Stratford Players on stage photo signed by cast.
Photo of Stratford Players production signed by the cast.

Distinction as the oldest continuously running campus organization in JMU history goes to the Stratford Players, the university's drama club.

The Stratford Players began as the Stratford Literary Society in 1914 at the Harrisonburg Normal School. Since its early years, the club's main goal has been to mount stage theater productions. What began as one major production per year has grown to five major performances, a children's theater production and several student-written plays per year.

According to JMU historian Raymond Dingledine, Jr., “The faculty, following the recommendation of its Committee on Literary Societies headed by Professor Johnston, voted to establish a new society, ‘The Stratford,' to cultivate and encourage the study of drama….With ten volunteers from the two existing societies (the Lee and Lanier Literary Societies) forming a nucleus, the Stratford Literary Society came into existence on January 31, 1914 with Mr. Johnston as an honorary member.”

Stratford 's initial focus was on reading theatrical works. The original club colors were pink and green, its flower, primrose, and its motto, “All the world's a stage, and all the men and women merely players.” The motto comes from As You Like It and “ Stratford ” refers to Shakespeare's birthplace, Stratford-on-Avon.

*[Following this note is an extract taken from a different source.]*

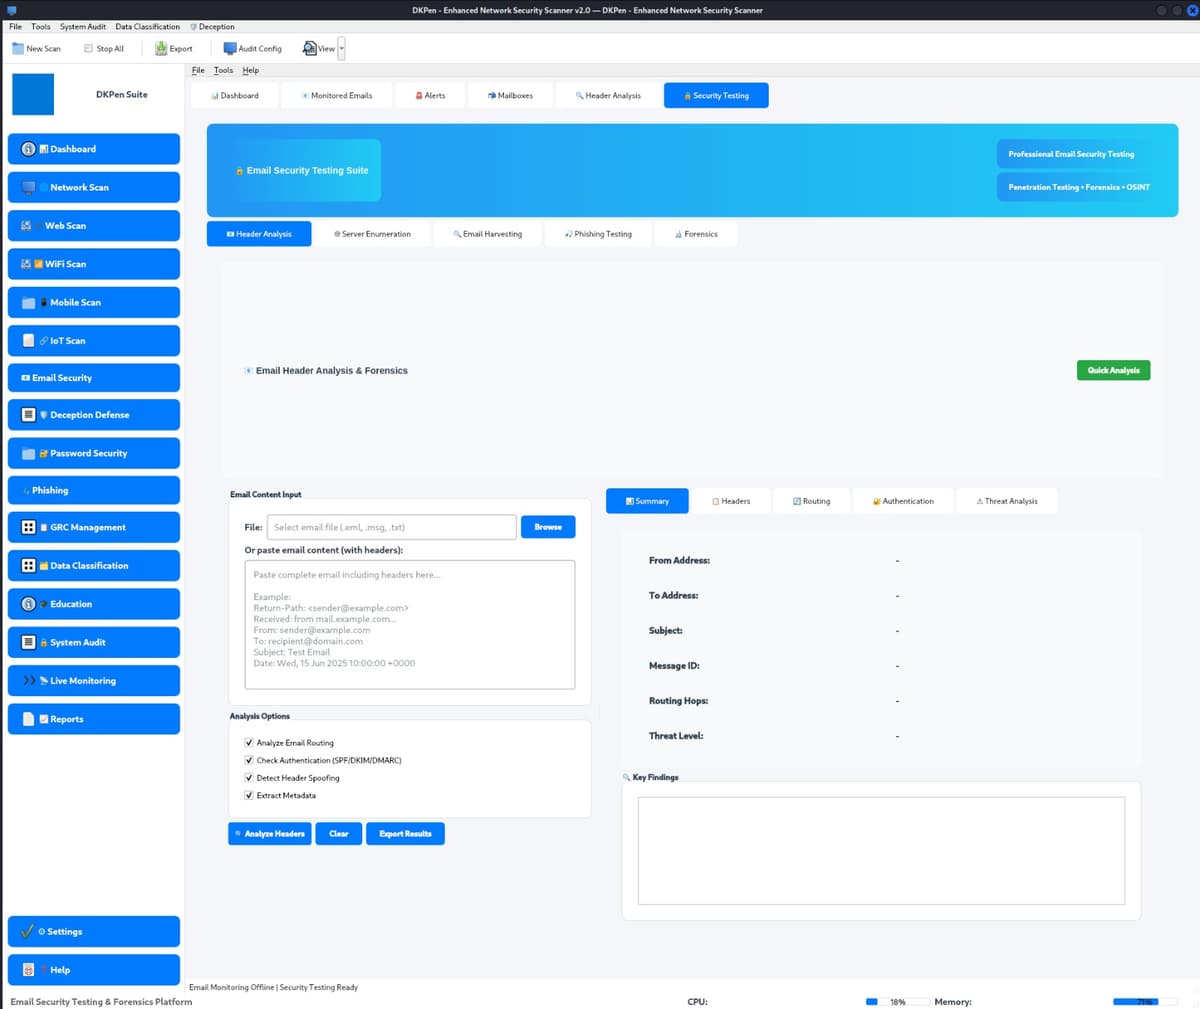Click the View magnifier icon in toolbar

pyautogui.click(x=310, y=48)
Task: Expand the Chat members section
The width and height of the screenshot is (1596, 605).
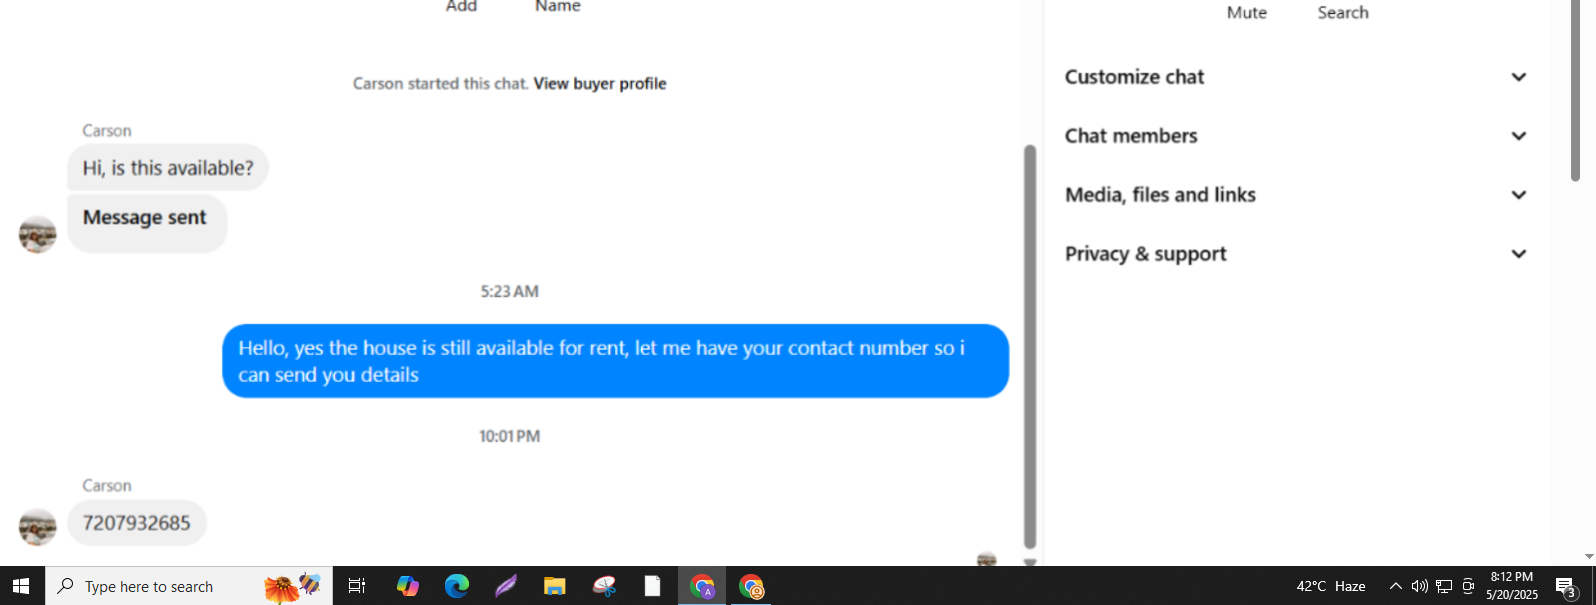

In 1919, Professor Johnston spearheaded a reorganization which, in part, renamed the Stratford Literary Society as Stratford Dramatic Club. The group also switched its focus to producing stage performances and began presenting a play a year at Harrisonburg 's New Virginia Theatre. The first Stratford theatrical production was A Midsummer Night's Dream. Other early productions include The Eastern Gate (1920), The Fan (1921) and Little Women (1924).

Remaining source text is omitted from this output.